What is cinema for you?
When people say that cinema is storytelling, I believe that it’s not only storytelling. If you look at a print, a sculpture or a photo, it’s not storytelling. It’s an expression. Anything that cannot be expressed in words can be expressed through these art-forms. I put this dialogue in Bey Yaar “Art is not meant to be understood, it has to be felt”. Something that connects with you and makes you feel something, is an art. If you see the masters of world cinema like Federico Fellini or Abbas Kiarostami, they are just transforming the experience to connect with you. And that’s cinema for me! It came into existence after painting, music, dance, drama, acting, writing and poetry, so it’s the most evolved medium. It’s a medium through which you are giving an experience to viewers. It’s a medium which can do wonders. If you see Life is Beautiful, it invokes those feelings which are inside you but you can’t explain them only in words. It’s a different thing that people are using it (cinema) as a moneymaking tool, but I believe that you should use it to transfer your experiences across.
How did your journey start?
I was fascinated with reading since childhood, so I grew as a reader first and eventually as a writer. I started writing plays, musicals, and poems during school days. It continued in college as well and I won lots of awards. Since I did my Bachelors and Masters in Engineering, followed by an MBA, and corporate work experience, my friends still tease me that “I’m the most educated person in the film industry”. I used to build Artificial Intelligence models for the Sardar Sarovar Canal gate opening. Then I moved to MBA and Business Intelligence. I was a Business Consultant for many MNCs. So my background has been technical and corporate.
So when did you realize that you want to become a writer?
I had a cushy corporate job but I started realizing that this is not a life I meant to live. Because even then, I was only interested in cinema, theater and music. Even while working as a Business Consultant I was writing constantly and doing plays. I had a growing fear of turning into a criticizing person in my 50s, who watches films and TV and jibes that “What does this person know!”. What if my kids tell me in return, “What do you know?” I realized that I don’t want to tell my kids that “Your dad also knew this stuff well, just that he didn’t pursue it”. Then you have nothing to show for it because whatever talent you had, you wasted it.

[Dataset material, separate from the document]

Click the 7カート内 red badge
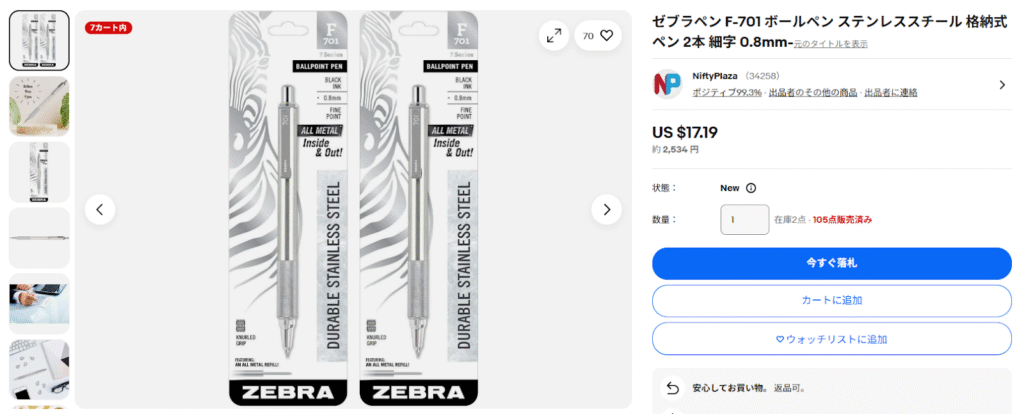This screenshot has width=1024, height=414. (x=108, y=27)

That was my instance of realization. I was living in Mumbai and I hardly knew anyone there, so the opportunity cost was also high. I already had a monthly salary of a few lakhs plus an increment per year. For a writer starting out in media, the money was not high. I was married and had a kid, so I needed to cut down on the standard of living.
It would have been tough, so in 2008, I started writing alongside my day job. I worked like that for four years. After work, I used to go to rehearsals or the houses of composers and make songs. Then I started writing TV serials. Even though I was working on some big serials, it was unfortunate that initially nothing released on-air. The streak continued and about 6-7 of my shows never saw the light of day. Then Rajiv Mehra [Eagle Films] told me that you write comedy very well, will you be able to write horror as well? I was so desperate to leave my job and come to this field that I said “Yes” with full confidence. That was it! Finally, that one show made it on-air. It’s called Yeh Kaali Kaali Raatein and it used to air on Sahara. I wrote about 75 episodes while I was working. So here I was this Business Intelligence consultant dealing with all MNC clients and in those meetings writing about “Kabrastan” and “Zameen Faad ke Murda Nikal Raha Hai” and so on. You know that the corporate world is cut-throat, so you have to constantly be at your best performance there or you get fired. Somehow I managed it. In retrospect, it looks like a fun time but I used to work for 16-18 hours in those days.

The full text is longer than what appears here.